* Data supplied:
▼
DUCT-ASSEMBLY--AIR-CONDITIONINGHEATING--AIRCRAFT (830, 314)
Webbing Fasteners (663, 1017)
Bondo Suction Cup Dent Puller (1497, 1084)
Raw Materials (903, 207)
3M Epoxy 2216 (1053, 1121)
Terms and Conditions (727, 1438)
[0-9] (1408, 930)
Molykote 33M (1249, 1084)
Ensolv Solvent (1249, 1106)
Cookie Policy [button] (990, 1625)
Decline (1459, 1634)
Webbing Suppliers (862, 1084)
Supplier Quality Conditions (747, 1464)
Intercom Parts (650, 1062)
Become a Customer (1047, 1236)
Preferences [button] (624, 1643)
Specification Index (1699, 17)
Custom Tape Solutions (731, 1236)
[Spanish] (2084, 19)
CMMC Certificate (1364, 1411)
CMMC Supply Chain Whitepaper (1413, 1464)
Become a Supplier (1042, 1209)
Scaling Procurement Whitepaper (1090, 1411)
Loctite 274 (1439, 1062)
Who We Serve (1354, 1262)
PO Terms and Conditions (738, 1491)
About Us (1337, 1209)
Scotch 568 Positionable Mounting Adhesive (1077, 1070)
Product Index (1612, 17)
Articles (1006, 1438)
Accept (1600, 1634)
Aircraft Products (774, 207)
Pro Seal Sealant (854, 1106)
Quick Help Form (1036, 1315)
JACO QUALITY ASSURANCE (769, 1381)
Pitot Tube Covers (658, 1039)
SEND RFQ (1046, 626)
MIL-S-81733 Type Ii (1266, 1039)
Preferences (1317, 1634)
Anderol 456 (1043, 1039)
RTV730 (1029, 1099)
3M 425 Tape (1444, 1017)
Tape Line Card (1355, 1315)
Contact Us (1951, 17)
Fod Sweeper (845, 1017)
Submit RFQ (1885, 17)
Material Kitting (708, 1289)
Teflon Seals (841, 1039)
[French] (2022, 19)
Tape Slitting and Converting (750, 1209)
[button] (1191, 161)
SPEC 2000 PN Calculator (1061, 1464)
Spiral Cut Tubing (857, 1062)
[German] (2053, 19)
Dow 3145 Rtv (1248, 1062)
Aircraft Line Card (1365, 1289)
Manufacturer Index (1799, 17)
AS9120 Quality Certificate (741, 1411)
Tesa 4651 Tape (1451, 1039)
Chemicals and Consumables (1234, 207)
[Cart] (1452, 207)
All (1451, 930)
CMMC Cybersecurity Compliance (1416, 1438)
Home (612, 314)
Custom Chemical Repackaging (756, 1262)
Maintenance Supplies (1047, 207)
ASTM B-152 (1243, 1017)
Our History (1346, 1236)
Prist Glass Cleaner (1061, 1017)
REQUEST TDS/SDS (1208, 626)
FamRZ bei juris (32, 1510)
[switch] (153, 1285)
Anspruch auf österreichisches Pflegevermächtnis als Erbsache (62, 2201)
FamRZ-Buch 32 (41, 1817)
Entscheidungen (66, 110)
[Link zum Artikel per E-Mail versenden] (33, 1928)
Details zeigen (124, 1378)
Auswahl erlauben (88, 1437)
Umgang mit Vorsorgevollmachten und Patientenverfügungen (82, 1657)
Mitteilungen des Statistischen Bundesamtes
▲
* Goal of the exercise: From the data above, extract every line in its exact form.

* Written answer:
DUCT-ASSEMBLY--AIR-CONDITIONINGHEATING--AIRCRAFT (830, 314)
Webbing Fasteners (663, 1017)
Bondo Suction Cup Dent Puller (1497, 1084)
Raw Materials (903, 207)
3M Epoxy 2216 (1053, 1121)
Terms and Conditions (727, 1438)
[0-9] (1408, 930)
Molykote 33M (1249, 1084)
Ensolv Solvent (1249, 1106)
Cookie Policy [button] (990, 1625)
Decline (1459, 1634)
Webbing Suppliers (862, 1084)
Supplier Quality Conditions (747, 1464)
Intercom Parts (650, 1062)
Become a Customer (1047, 1236)
Preferences [button] (624, 1643)
Specification Index (1699, 17)
Custom Tape Solutions (731, 1236)
[Spanish] (2084, 19)
CMMC Certificate (1364, 1411)
CMMC Supply Chain Whitepaper (1413, 1464)
Become a Supplier (1042, 1209)
Scaling Procurement Whitepaper (1090, 1411)
Loctite 274 (1439, 1062)
Who We Serve (1354, 1262)
PO Terms and Conditions (738, 1491)
About Us (1337, 1209)
Scotch 568 Positionable Mounting Adhesive (1077, 1070)
Product Index (1612, 17)
Articles (1006, 1438)
Accept (1600, 1634)
Aircraft Products (774, 207)
Pro Seal Sealant (854, 1106)
Quick Help Form (1036, 1315)
JACO QUALITY ASSURANCE (769, 1381)
Pitot Tube Covers (658, 1039)
SEND RFQ (1046, 626)
MIL-S-81733 Type Ii (1266, 1039)
Preferences (1317, 1634)
Anderol 456 (1043, 1039)
RTV730 (1029, 1099)
3M 425 Tape (1444, 1017)
Tape Line Card (1355, 1315)
Contact Us (1951, 17)
Fod Sweeper (845, 1017)
Submit RFQ (1885, 17)
Material Kitting (708, 1289)
Teflon Seals (841, 1039)
[French] (2022, 19)
Tape Slitting and Converting (750, 1209)
[button] (1191, 161)
SPEC 2000 PN Calculator (1061, 1464)
Spiral Cut Tubing (857, 1062)
[German] (2053, 19)
Dow 3145 Rtv (1248, 1062)
Aircraft Line Card (1365, 1289)
Manufacturer Index (1799, 17)
AS9120 Quality Certificate (741, 1411)
Tesa 4651 Tape (1451, 1039)
Chemicals and Consumables (1234, 207)
[Cart] (1452, 207)
All (1451, 930)
CMMC Cybersecurity Compliance (1416, 1438)
Home (612, 314)
Custom Chemical Repackaging (756, 1262)
Maintenance Supplies (1047, 207)
ASTM B-152 (1243, 1017)
Our History (1346, 1236)
Prist Glass Cleaner (1061, 1017)
REQUEST TDS/SDS (1208, 626)
FamRZ bei juris (32, 1510)
[switch] (153, 1285)
Anspruch auf österreichisches Pflegevermächtnis als Erbsache (62, 2201)
FamRZ-Buch 32 (41, 1817)
Entscheidungen (66, 110)
[Link zum Artikel per E-Mail versenden] (33, 1928)
Details zeigen (124, 1378)
Auswahl erlauben (88, 1437)
Umgang mit Vorsorgevollmachten und Patientenverfügungen (82, 1657)
Mitteilungen des Statistischen Bundesamtes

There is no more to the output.